È il processo su cui si sofferma Georgi Gospodinov in Cronorifugio, quando scrive per esempio: “Suppongo che durante il 1968 non ci fosse ancora il 1968. Allora nessuno si è messo a gridare: Ehi, questo che stiamo vivendo adesso è il grande 1968, che rimane nella storia. Tutto accade anni dopo essere accaduto… Ci vuole tempo e un racconto perché accada quanto è già accaduto… senza fretta, come si sviluppavano le fotografie di una volta, e l’immagine piano piano appare nell’oscurità…” (G. Gospodinov, Cronorifugio, Voland 2020, p. 230).
Ecco, ciò che a noi manca in questo momento è esattamente “tempo e un racconto”, due dimensioni che si intrecciano e si sovrappongono: tempo per sviluppare una storia che è ancora in svolgimento, racconto per dipanarla, per costruire i riferimenti necessari.

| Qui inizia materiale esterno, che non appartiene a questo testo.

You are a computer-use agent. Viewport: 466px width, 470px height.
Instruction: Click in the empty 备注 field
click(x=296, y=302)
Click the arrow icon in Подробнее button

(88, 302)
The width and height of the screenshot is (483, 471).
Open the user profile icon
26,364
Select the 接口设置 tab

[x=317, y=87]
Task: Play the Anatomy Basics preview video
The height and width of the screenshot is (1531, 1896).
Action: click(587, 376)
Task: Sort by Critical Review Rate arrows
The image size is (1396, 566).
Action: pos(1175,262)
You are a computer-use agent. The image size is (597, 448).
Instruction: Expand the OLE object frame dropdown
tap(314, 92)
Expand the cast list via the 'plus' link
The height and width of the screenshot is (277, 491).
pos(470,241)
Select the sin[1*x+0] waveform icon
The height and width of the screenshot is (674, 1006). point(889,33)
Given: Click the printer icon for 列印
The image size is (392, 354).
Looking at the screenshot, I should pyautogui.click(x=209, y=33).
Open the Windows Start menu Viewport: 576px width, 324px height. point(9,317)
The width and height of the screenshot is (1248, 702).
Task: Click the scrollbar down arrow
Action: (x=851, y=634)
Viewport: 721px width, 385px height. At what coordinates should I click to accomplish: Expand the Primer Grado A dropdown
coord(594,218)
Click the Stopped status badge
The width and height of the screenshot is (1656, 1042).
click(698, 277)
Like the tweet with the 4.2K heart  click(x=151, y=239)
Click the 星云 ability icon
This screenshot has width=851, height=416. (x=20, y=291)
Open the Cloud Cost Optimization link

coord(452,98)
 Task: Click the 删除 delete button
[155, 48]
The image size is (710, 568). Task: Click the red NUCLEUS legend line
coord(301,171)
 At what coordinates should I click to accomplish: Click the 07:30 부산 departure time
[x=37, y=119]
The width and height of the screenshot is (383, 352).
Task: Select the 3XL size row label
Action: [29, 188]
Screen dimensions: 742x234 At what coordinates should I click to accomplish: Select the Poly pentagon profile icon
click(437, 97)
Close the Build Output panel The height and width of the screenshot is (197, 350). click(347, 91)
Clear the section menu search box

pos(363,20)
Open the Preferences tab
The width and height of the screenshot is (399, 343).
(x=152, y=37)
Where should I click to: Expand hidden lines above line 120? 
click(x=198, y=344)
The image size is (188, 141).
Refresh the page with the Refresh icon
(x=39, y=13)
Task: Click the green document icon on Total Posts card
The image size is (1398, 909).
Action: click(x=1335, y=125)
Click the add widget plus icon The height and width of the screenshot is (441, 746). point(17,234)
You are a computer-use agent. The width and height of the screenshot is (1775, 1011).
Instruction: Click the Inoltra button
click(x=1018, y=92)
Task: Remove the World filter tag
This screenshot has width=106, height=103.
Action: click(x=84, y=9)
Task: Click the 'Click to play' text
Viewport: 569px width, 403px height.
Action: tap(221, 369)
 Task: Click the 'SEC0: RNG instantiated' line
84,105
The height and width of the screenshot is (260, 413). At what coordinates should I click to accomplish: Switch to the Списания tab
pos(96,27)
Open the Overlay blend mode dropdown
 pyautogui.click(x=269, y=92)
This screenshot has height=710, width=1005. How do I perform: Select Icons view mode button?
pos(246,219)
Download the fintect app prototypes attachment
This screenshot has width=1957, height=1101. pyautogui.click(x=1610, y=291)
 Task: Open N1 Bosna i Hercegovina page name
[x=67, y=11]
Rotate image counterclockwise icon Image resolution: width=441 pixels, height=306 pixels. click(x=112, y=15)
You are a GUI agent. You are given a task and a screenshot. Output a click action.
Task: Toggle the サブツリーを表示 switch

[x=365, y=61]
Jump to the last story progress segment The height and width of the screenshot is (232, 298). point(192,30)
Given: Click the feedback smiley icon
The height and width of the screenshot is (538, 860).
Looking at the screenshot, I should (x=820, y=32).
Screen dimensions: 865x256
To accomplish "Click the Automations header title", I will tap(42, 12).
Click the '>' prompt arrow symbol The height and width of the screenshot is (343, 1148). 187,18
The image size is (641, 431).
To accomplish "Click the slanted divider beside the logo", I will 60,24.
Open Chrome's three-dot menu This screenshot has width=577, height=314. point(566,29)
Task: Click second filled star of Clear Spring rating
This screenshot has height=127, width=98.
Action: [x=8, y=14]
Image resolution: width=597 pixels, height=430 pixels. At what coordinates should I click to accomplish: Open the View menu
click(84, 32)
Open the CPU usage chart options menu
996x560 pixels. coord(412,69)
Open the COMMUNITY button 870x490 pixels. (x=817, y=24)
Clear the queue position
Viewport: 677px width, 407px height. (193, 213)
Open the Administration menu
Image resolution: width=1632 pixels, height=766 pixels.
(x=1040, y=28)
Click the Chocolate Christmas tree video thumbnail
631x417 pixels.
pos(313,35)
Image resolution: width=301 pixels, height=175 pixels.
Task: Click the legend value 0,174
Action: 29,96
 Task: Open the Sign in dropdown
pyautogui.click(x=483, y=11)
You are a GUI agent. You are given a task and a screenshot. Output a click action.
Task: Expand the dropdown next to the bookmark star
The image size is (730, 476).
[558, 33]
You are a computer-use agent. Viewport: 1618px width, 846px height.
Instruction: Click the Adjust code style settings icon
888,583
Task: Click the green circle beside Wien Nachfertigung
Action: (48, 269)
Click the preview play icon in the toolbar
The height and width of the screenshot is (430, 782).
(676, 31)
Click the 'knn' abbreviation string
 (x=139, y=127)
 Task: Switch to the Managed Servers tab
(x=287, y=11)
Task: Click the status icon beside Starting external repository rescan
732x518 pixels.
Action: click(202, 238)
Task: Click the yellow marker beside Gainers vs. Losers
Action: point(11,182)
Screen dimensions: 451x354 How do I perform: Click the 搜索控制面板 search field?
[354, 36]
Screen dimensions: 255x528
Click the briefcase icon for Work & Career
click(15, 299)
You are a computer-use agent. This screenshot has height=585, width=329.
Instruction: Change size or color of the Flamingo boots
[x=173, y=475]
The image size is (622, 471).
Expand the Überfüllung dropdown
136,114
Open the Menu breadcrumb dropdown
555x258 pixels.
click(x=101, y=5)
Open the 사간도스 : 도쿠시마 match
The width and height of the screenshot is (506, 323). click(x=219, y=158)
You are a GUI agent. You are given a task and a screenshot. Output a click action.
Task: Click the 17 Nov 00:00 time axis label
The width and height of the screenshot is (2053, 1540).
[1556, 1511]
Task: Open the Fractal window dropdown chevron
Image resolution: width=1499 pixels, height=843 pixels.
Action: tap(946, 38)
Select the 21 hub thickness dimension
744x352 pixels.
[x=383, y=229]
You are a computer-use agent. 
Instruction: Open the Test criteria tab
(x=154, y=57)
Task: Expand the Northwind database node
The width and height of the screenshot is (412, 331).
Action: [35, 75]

Per costruire un immaginario.
Invece, “A quel tempo [nei primi Anni Novanta] c’era una riserva intatta di futuro e noi la distribuivamo audacemente. In modo del tutto ingenuo, come si è visto poi. Un decennio dopo, negli anni con lo zero, questa riserva non c’era più, solo il suo fondo brillava smaltato davanti a noi. Da allora, da qualche parte, tra la fine del decennio e l’inizio del successivo, è accaduto qualcosa col tempo, qualcosa si è incastrato, ingarbugliato, ha scoppiettato, si è bloccato e fermato” (ivi, p. 243).
CONTROLLO E ARTE CONTEMPORANEA
L’arte contemporanea ha a che fare dal punto di vista temporale, dal punto di vista storico, con questo blocco, con questo incastro – che a sua volta è strettamente legato alla dimensione del Controllo, del prevedere ogni aspetto e ogni sviluppo. Ciò vuol dire che la stragrande maggioranza delle opere si muovono oggi all’interno di questo circuito di prevedibilità, di una storia e di un tempo e di un racconto già scritto, già finito e definito. L’opera e le opere che vogliono avere una chance di disincagliare il blocco temporale dovrebbero invece muoversi consapevolmente fuori dal circuito, agire fuori dalla prevedibilità e dunque in un’altra sfera inattesa, imprevista.